Il corpo centrale del libro, “Primo amore”, sembra segnare il percorso principale del recupero mnestico (quella “pesca” quasi evangelicamente miracolosa), il passo dopo passo dove il motivo erotico appare e scompare come se non fosse il motivo centrale, ma uno fra altri di pari importanza: l’infanzia, il crescere e maturare, la “perdita dell’innocenza”, il sentimento metafisico del sublime mai davvero rimosso, la partenza e il viaggio interiore verso una destinazione non precisata (storicamente, autobiograficamente) ma che ha nella direzione dei rami, l’ “alto”, un senso, e sulla terra “l’amore è una presa dell’anima sul mondo.” (p. 58).
Infine, solo un accenno alle due “sezioni” che chiudono la raccolta: un omaggio a due donne tragiche: Lucia Galante e Katherine Mansfield; due donne accomunate da un differente destino, ugualmente e diversamente drammatico: Lucia, una donna comune, uccisa da una Storia e da una Cultura che oggi definiamo senza mezzi termini oscurantista e claustrofobicamente provinciale; Katherine, una scrittrice ed un’intellettulae, segnata dal dolore a cui mai si è sottratta, dalla malattia e da una morte indubbiamente precoce.

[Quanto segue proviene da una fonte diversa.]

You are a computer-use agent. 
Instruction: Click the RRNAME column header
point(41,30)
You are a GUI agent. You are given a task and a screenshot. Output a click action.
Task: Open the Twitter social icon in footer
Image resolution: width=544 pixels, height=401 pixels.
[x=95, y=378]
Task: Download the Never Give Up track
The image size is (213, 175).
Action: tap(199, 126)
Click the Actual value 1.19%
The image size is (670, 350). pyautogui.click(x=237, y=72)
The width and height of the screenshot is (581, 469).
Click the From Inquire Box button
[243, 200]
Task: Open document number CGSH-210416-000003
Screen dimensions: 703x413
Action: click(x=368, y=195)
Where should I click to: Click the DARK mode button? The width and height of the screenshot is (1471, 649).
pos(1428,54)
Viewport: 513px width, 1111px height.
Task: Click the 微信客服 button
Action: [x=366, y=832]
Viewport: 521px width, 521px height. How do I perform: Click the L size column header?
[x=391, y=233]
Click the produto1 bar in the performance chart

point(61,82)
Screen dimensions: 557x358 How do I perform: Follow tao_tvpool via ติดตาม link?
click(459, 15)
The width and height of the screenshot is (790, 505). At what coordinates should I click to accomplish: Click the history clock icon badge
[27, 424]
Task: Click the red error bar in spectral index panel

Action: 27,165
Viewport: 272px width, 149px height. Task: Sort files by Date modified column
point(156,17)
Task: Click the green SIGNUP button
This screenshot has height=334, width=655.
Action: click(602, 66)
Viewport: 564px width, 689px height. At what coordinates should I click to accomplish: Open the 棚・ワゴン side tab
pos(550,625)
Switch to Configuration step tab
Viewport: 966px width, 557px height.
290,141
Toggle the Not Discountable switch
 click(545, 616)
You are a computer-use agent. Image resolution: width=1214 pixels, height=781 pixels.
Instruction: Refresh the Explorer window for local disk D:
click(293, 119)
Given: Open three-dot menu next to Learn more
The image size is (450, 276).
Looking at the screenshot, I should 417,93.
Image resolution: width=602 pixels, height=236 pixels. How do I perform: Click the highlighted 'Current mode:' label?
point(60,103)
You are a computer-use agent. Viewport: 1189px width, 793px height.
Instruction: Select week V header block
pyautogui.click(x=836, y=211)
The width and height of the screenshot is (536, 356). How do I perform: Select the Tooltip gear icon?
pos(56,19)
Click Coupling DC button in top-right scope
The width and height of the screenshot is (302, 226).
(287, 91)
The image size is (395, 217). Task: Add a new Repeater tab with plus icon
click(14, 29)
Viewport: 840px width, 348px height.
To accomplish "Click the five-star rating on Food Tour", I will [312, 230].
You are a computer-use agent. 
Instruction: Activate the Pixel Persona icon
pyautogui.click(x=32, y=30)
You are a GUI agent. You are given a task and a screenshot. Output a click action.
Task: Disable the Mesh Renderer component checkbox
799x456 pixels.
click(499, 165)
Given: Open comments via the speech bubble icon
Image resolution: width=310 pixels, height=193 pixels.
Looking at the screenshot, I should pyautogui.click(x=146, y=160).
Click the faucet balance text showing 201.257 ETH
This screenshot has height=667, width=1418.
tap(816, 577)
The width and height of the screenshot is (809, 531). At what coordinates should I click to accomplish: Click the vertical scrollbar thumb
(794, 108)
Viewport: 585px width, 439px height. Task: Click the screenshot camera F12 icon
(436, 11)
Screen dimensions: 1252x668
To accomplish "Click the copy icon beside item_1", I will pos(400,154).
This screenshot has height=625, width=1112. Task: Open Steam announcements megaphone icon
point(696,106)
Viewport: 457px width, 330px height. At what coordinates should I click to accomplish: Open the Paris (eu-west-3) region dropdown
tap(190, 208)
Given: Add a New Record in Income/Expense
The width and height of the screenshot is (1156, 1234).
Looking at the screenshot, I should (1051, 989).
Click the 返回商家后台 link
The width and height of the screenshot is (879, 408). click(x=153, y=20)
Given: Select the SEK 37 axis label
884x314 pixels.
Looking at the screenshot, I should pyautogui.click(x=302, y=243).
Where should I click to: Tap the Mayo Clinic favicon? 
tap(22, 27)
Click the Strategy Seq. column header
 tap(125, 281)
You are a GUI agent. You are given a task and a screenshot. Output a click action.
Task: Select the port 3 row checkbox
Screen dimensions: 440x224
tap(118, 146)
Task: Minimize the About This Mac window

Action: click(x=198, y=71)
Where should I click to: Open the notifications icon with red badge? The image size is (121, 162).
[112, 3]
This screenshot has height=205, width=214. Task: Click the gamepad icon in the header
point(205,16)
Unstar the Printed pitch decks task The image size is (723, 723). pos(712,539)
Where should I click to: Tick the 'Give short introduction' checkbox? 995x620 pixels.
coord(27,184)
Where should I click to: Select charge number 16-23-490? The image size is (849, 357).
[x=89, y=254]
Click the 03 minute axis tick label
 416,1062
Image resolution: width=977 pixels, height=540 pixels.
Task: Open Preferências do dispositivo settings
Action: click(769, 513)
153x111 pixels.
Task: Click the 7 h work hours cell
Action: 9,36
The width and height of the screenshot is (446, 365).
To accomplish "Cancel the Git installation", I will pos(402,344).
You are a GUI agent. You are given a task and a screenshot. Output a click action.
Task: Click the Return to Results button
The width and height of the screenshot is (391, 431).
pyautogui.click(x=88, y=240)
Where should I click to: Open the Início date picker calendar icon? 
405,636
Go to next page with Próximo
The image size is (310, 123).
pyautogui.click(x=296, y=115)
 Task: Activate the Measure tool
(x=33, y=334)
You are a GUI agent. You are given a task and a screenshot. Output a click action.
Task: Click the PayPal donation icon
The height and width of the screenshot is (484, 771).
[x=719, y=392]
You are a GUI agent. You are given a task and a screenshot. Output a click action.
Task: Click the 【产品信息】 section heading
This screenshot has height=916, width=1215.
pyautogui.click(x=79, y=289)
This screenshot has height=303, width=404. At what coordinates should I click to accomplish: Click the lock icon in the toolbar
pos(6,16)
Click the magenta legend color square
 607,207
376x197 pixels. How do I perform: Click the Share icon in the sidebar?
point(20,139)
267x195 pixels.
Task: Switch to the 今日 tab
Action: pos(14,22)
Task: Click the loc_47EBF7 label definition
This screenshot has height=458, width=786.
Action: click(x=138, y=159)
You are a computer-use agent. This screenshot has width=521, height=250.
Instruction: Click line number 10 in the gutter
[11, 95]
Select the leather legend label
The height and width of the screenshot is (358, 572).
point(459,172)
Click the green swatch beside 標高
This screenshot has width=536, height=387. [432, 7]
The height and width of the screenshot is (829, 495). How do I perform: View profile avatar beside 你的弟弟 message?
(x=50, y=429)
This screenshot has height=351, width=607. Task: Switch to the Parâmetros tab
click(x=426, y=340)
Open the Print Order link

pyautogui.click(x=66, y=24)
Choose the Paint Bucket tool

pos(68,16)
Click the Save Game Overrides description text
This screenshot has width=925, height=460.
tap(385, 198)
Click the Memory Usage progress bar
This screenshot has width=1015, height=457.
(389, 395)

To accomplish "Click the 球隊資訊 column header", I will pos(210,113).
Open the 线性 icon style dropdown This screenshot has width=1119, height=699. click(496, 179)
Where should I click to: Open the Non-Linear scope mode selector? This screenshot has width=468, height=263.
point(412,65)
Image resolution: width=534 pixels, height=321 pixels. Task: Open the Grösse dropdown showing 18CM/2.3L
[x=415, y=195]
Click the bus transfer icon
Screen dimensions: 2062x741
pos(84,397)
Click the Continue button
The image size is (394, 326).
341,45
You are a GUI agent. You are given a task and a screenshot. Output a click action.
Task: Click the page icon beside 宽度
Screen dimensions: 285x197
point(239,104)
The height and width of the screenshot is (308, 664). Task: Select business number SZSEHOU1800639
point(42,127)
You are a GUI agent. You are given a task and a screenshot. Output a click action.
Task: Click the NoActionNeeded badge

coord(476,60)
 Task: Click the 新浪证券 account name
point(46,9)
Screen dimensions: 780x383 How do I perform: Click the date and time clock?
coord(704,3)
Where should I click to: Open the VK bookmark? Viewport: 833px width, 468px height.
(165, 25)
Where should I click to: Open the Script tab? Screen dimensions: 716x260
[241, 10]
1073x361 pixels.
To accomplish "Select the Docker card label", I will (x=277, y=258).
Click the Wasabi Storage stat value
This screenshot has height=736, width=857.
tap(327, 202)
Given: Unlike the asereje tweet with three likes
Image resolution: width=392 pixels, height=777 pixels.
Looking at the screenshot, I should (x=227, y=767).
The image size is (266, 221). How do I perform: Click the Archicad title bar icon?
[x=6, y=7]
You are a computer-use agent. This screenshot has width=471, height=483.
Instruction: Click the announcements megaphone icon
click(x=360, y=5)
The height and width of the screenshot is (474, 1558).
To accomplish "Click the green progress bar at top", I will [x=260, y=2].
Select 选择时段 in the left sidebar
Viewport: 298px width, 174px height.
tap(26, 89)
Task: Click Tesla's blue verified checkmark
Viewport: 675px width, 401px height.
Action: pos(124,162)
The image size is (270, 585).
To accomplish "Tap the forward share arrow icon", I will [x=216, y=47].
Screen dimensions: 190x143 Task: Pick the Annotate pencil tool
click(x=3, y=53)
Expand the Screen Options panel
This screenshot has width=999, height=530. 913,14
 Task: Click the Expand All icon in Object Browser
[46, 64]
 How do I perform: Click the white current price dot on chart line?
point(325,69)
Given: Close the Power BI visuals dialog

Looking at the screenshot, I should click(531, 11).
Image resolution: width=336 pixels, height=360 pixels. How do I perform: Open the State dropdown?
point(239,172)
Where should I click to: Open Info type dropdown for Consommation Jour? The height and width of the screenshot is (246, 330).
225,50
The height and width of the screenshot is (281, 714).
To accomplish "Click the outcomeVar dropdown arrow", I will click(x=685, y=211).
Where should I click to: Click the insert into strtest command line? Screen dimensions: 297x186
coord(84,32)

Di questa parte del libro “Atto di vita nascente”, voglio limitarmi a due soli e brevi rilievi: il titolo che richiama il fiore della ginestra (o il fiore del deserto, scriveva Leopardi nella lirica omonima), come ad indicare un guizzo di colore vitale (o addirittura proporre degli exempla d’umanità) “prima del nulla”; e in secondo luogo, l’epigrafe di p. 69 che voglio citare per intero:
“L’apprendimento, attraverso la comprensione, porta alla compassione, e quest’ultima appare come la più alta facoltà dell’anima: la sua capacità di avvicinarsi.”.
In conclusione non posso non accennare alle pur presenti difficoltà di lettura, dove leggere non è solo un evento morfosintattico ma soprattutto penetrazione semantica, proprio quell’operazione di comprensione del testo a cui la stessa Maria Grazia Calandrone si appella nella citazione riportata sopra. È innegabile la maestria poematica dell’Autrice, la sua capacità di proporre soluzioni stilistiche di alto livello (le segnalazioni sarebbero una miriade); è innegabile altresì il grado elevato di raffinazione-raffinatezza formale, tuttavia è proprio in tale alto grado di astrazione linguistica, di allegorizzazione del contenuto che sembrano persistere presenti oscurità ermetiche, quasi come espressioni ultime, ultime resistenze di una sorta di pudore del dire, del raccontarsi ulteriore; è come se lo “scialle caduto dalle spalle” (nella chiusa della lirica “La cerva risuona”), non fosse in realtà caduto del tutto ma fosse sempre lì, trattenuto, con la sua trama preziosa, i suoi ricami aerei e terrestri, a celare ancora un poco la “bestia bianchissima riposa”.